もちろんメールもメッセンジャーもラインもなかった頃の話である。
わたしたち仲間同士が屋外で連絡を取る唯一の手段はアマチュア無線しかなかった。ただしこれは国家試験に受からないと運用できない。従って四輪駆動の仲間、山岳サイクリングの仲間、登山の仲間の中で飛躍的に広がっていった。
わたし自信も家の2階の屋根の上に大きな八木アンテナを立てて固定器にしがみついていた。クルマには車載器がいつもザーザーと鳴りっぱなし。クルマから離れるときはハンディートランシーバー(写真)を腰に付けていつでも応答できる状態になっていた。
幸いにして緊急の「非常無線]は出したことはなかったが、非常事態が起き町中にいる仲間を中継にして救急車を登山口まで要請したことがあった。
わたしの家では妻も2人のこども(当時小学生)も免許を取り無線を運用していたので、いつだったか国1由比の大事故で家に帰れなくなった連絡ができたりした。
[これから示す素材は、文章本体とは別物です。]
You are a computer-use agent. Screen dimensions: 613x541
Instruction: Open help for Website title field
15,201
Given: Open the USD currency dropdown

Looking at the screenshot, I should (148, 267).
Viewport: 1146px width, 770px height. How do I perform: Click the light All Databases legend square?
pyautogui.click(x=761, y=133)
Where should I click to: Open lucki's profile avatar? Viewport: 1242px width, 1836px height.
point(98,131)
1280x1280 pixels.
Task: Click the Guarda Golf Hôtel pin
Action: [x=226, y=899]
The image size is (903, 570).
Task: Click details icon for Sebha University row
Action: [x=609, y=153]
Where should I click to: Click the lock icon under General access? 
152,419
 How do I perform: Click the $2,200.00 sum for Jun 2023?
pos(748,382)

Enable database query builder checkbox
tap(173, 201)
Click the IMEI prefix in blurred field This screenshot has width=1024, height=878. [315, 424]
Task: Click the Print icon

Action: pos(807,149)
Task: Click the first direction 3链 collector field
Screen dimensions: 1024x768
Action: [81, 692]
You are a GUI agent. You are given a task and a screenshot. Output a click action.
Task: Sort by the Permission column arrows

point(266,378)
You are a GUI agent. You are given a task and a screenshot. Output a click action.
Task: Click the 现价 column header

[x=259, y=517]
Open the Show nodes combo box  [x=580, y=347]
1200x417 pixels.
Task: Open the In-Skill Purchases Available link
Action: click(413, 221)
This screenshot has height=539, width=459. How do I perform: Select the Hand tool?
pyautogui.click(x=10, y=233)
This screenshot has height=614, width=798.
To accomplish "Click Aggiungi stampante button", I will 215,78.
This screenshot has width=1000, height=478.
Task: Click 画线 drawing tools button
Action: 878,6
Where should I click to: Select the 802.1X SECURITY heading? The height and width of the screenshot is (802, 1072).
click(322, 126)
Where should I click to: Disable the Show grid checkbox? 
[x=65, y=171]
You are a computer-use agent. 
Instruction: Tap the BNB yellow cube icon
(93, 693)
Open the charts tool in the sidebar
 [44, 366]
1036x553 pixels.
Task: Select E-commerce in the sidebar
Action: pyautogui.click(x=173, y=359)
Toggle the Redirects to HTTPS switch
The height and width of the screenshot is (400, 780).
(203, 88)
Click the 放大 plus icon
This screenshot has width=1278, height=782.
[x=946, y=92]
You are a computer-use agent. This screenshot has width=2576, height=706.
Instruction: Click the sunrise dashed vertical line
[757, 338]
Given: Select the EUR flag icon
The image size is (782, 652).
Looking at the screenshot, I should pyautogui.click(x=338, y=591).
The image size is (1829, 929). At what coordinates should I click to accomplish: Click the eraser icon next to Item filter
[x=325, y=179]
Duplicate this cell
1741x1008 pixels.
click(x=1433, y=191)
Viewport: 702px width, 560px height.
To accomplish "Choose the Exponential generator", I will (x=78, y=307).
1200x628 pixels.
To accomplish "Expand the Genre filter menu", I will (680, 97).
また、富士山3合目辺りで仲間のパジェロのクラッチが壊れ、わたしのランクルで牽引して岩場を登ったり下ったりしながら静岡まで引っ張ってきたのも無線が繋がった状態だったからこそ可能になった荒技だった。
無線機のいい所は常時繋がりっぱなしでいつでも待機していることができることだ。それだけは携帯電話もポケベルもスマホもできない(やってきなくはないだろうが)。
もっと身近な話では52号線を県内に入る頃から無線が通じるので帰宅時間を知らせたり風呂を沸かす時刻を設定できたりした。
そんな風にフツーに移動電話として使えていたが、もちろん地形や距離で通信範囲は阻まれた。当時は家庭に置いてある電話を固定電話と呼んだものだ。
先日偶然、最後に残ったハンディトランシーバー及び無線従事者免許証が見つかったが、もう無用の青春である。